## Aufgaben
1 – Aktualisiere den Bericht zum Belgien GP, beginnend bei „Am Samstagabend wagte“ und endend bei „beiden Boxenstopps ab.“, und setze dabei „Sonntagmorgen“ an die Stelle von „Samstagabend“.
2 – Wie viele Siege hatte Räikkönen laut dem Bericht zum Belgien GP vor dem Rennen bereits in Spa-Francorchamps gefeiert?
3 – Erkläre mithilfe des Berichts zum Belgien GP, wie sich Räikkönen gleich am Start bis auf Platz 3 nach vorne katapultieren konnte.

## Lesetext

***

Am Samstagabend wagte sich Giancarlo Fisichella noch nicht offen davon zu sprechen. Der Überraschungs-Pole-Mann des Belgien GP sprach von den ersten Punkten seines Force India Teams, möglicherweise einem Podestplatz, aber keinesfalls einem Sieg, der sei noch etwas zu hoch angesiedelt. Kimi Räikkönen sprach hingegen offen vom ersten Ferrari-Triumph der Saison 2009 - ausgerechnet in Spa-Francorchamps, wo Räikkönen vor dem Rennen bereits drei Siege in seiner Karriere gefeiert hatte und der einzige Spa-Sieger im Starterfeld war.

Gleich am Start nutzte der Finne seinen KERS-Vorteil - und die asphaltierte Auslaufzone in La Source - und katapultierte sich bis auf Platz 3 nach vorne. Nur wenig später fand er sich zu Beginn der Safety Car Phase auf Platz 2 hinter Fisichella wieder. Diesen schnappte er sich nach dem Re-Start und gab die Führung danach nur noch bei seinen beiden Boxenstopps ab.

***

## Bereitgestellte Angaben

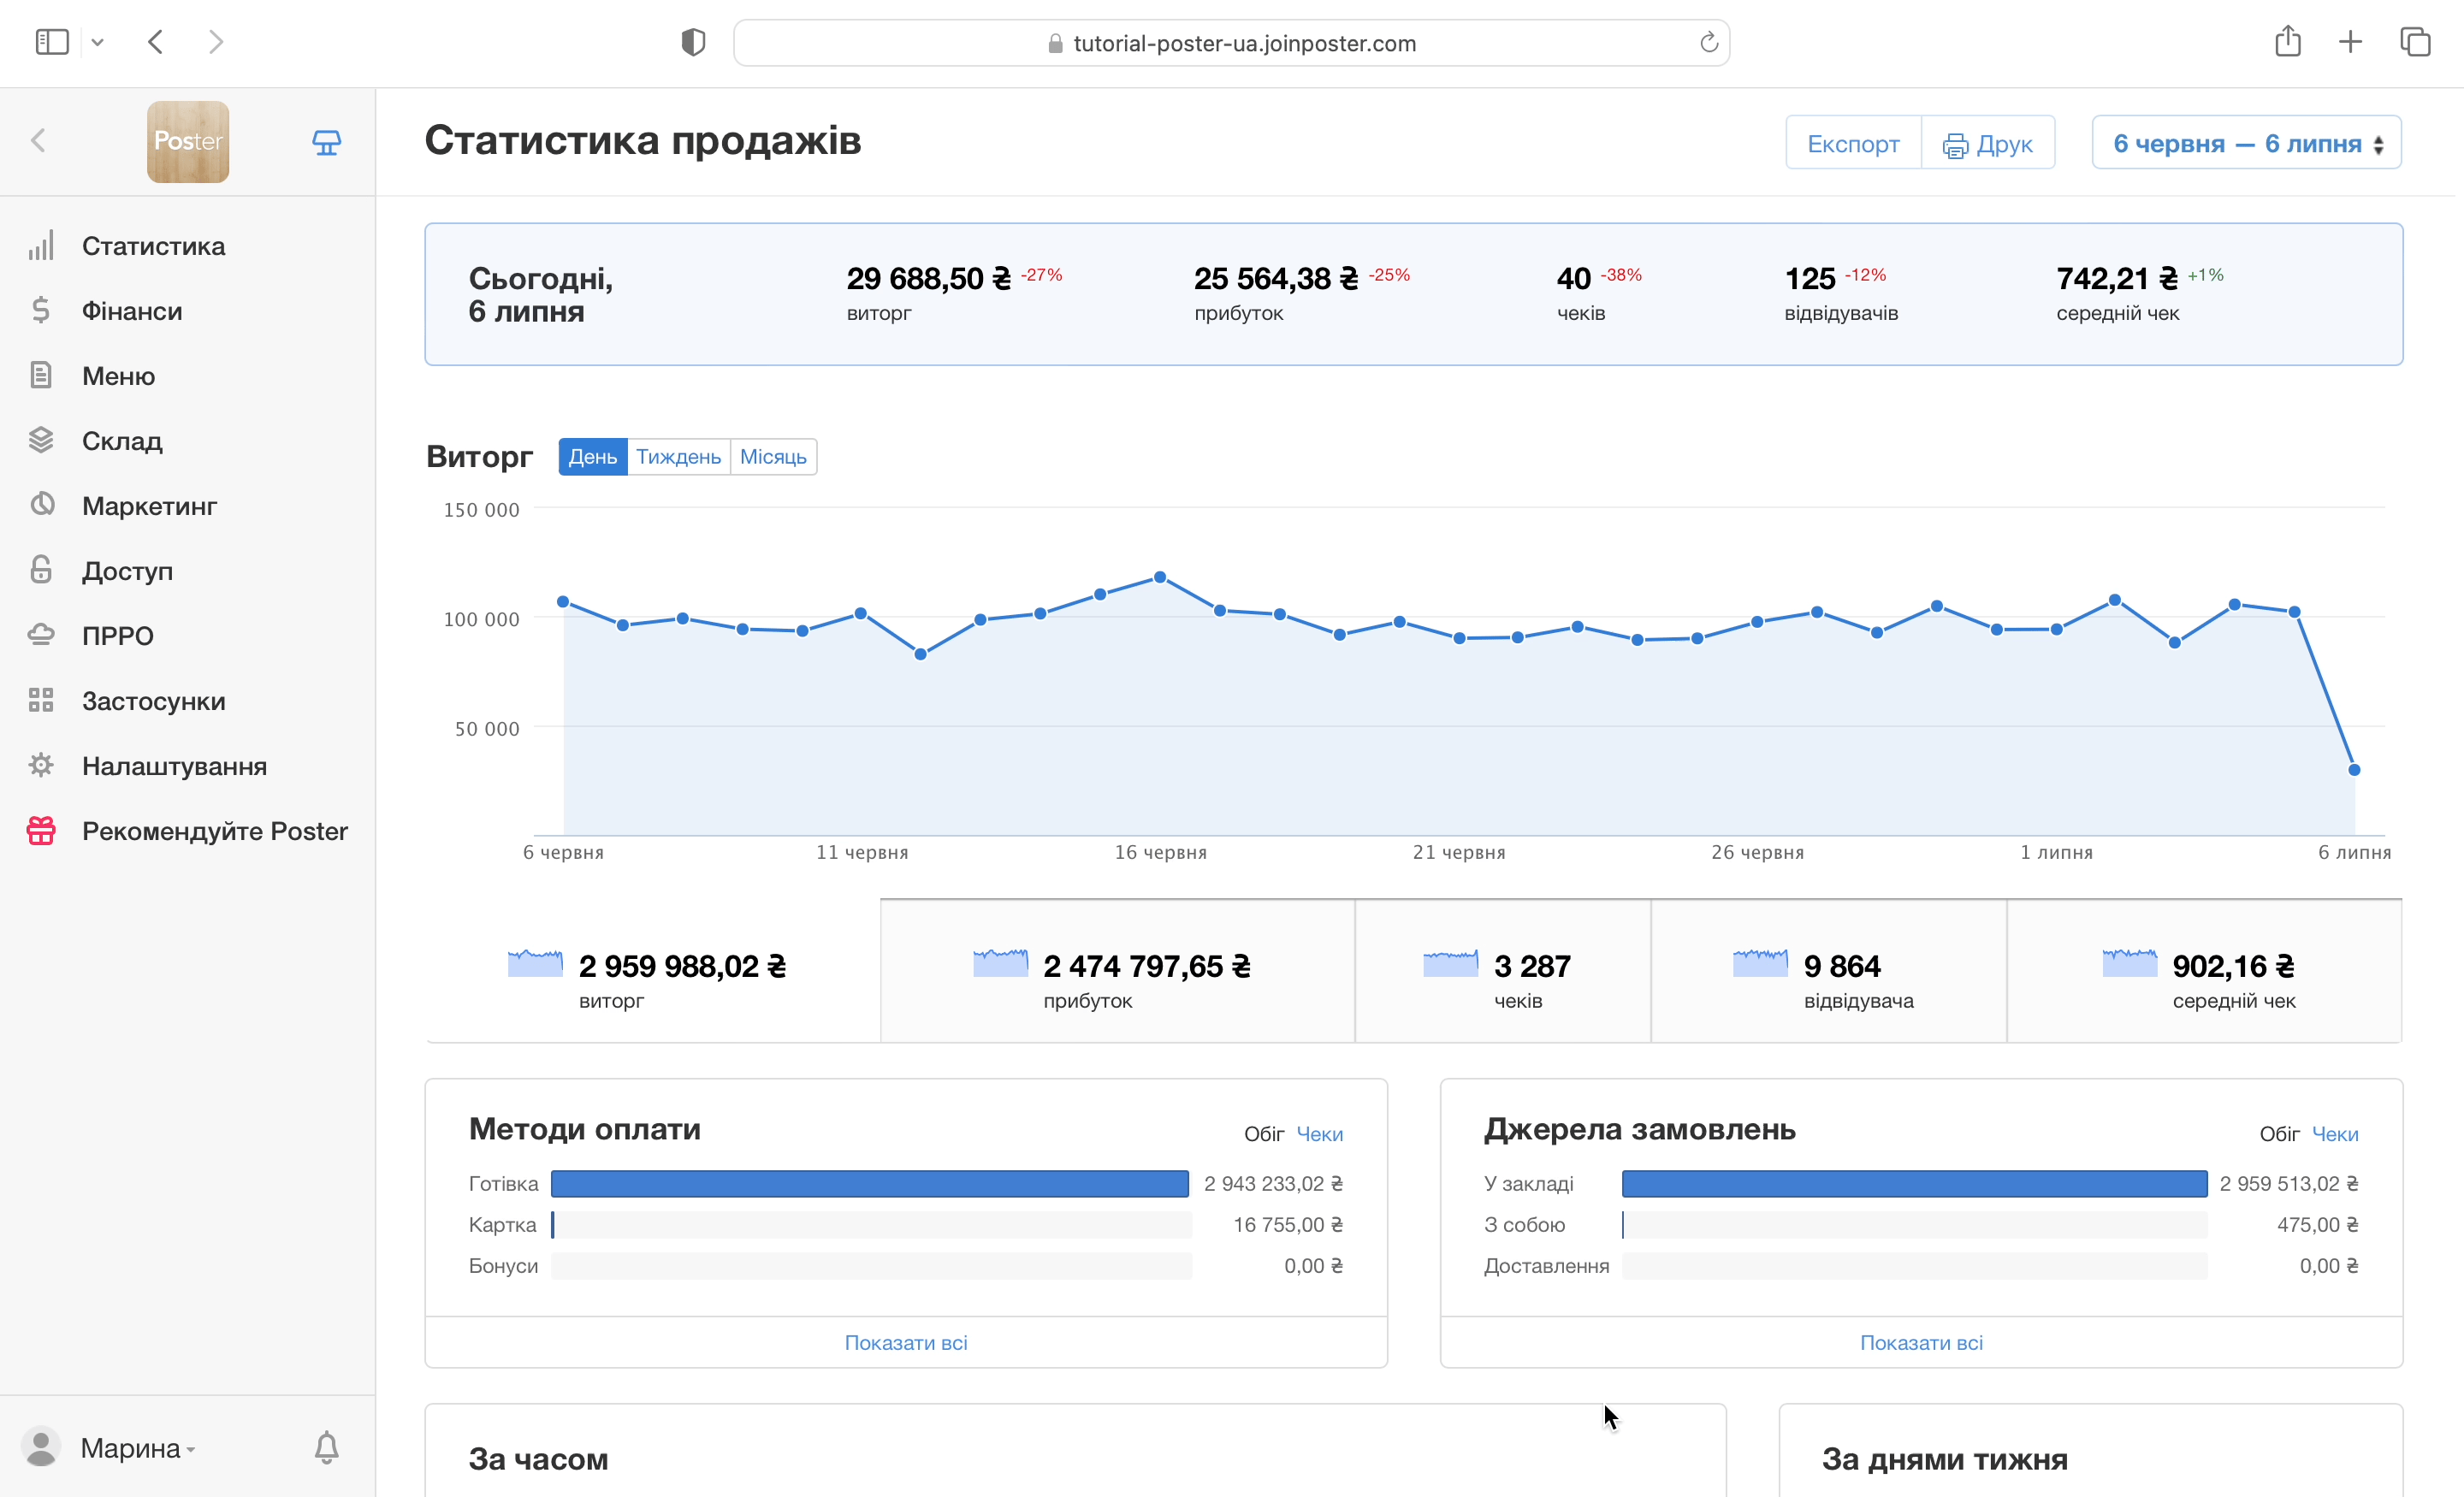Open the POS terminal icon beside Poster logo
Screen dimensions: 2464x1497
[x=326, y=142]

***

## Ergebnisse je Aufgabe
1 –
Am Sonntagmorgen wagte sich Giancarlo Fisichella noch nicht offen davon zu sprechen. Der Überraschungs-Pole-Mann des Belgien GP sprach von den ersten Punkten seines Force India Teams, möglicherweise einem Podestplatz, aber keinesfalls einem Sieg, der sei noch etwas zu hoch angesiedelt. Kimi Räikkönen sprach hingegen offen vom ersten Ferrari-Triumph der Saison 2009 - ausgerechnet in Spa-Francorchamps, wo Räikkönen vor dem Rennen bereits drei Siege in seiner Karriere gefeiert hatte und der einzige Spa-Sieger im Starterfeld war.

Gleich am Start nutzte der Finne seinen KERS-Vorteil - und die asphaltierte Auslaufzone in La Source - und katapultierte sich bis auf Platz 3 nach vorne. Nur wenig später fand er sich zu Beginn der Safety Car Phase auf Platz 2 hinter Fisichella wieder. Diesen schnappte er sich nach dem Re-Start und gab die Führung danach nur noch bei seinen beiden Boxenstopps ab.

2 – Drei Siege.

3 – Er nutzte seinen KERS-Vorteil und die asphaltierte Auslaufzone in La Source.